But I’m still chuckling, because the $250 pants came with an RDS – that’s Responsible Down Standard – tag to reassure me about the contents of the fill. Curious, I logged into the website and typed in the lot number on the tag. Within seconds, I knew everything about the exact batch of down that was used to craft my puffers.

What are my Mountain Hardwear down pants filled with?

Mountain Hardwear down pants

These slightly stretchy down pants are perfect for camping. Pam LeBlanc photo

My pants, it turns out, were made with down from grey goose in China. The down was a byproduct of the food industry. The geese in question were Greylag geese, which are larger than ducks, and therefore grow larger down clusters.

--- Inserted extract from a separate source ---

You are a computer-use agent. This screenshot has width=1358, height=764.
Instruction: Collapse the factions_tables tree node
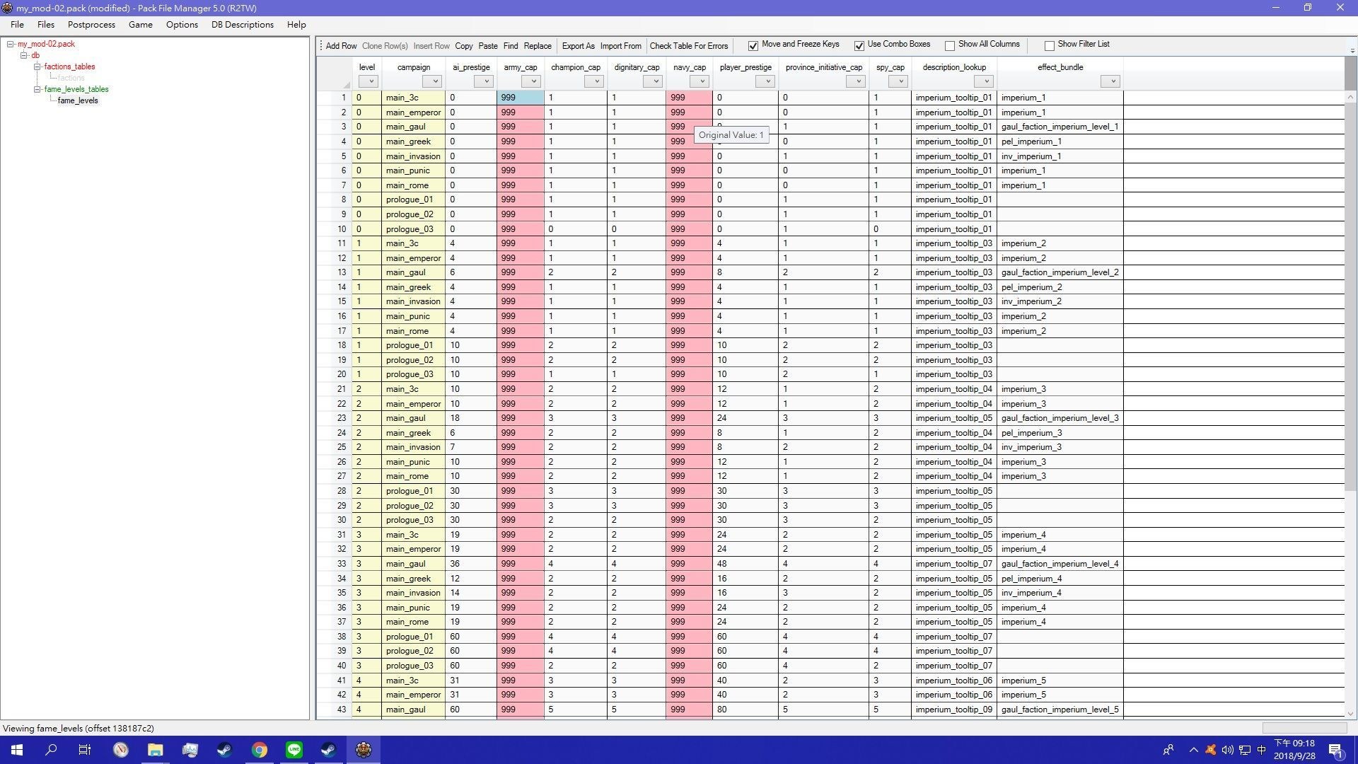tap(37, 66)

It all reminded me of the episode of “Portlandia” in which a couple visits a restaurant and asks about the organic chicken on the menu. The waitress shows them paperwork with the chicken’s name (Colin) and the farm where it lived.

“They do a lot to make sure their chickens are happy,” the waitress clucks.

My down-filled pants have two hand pockets, one hidden zippered coin pocket, and elastic bands at the cuff. I’m not sure the name of the grey goose that contributed the fluff that fills them, but I certainly appreciate the animal, and I’m glad it was raised under strict animal welfare standards.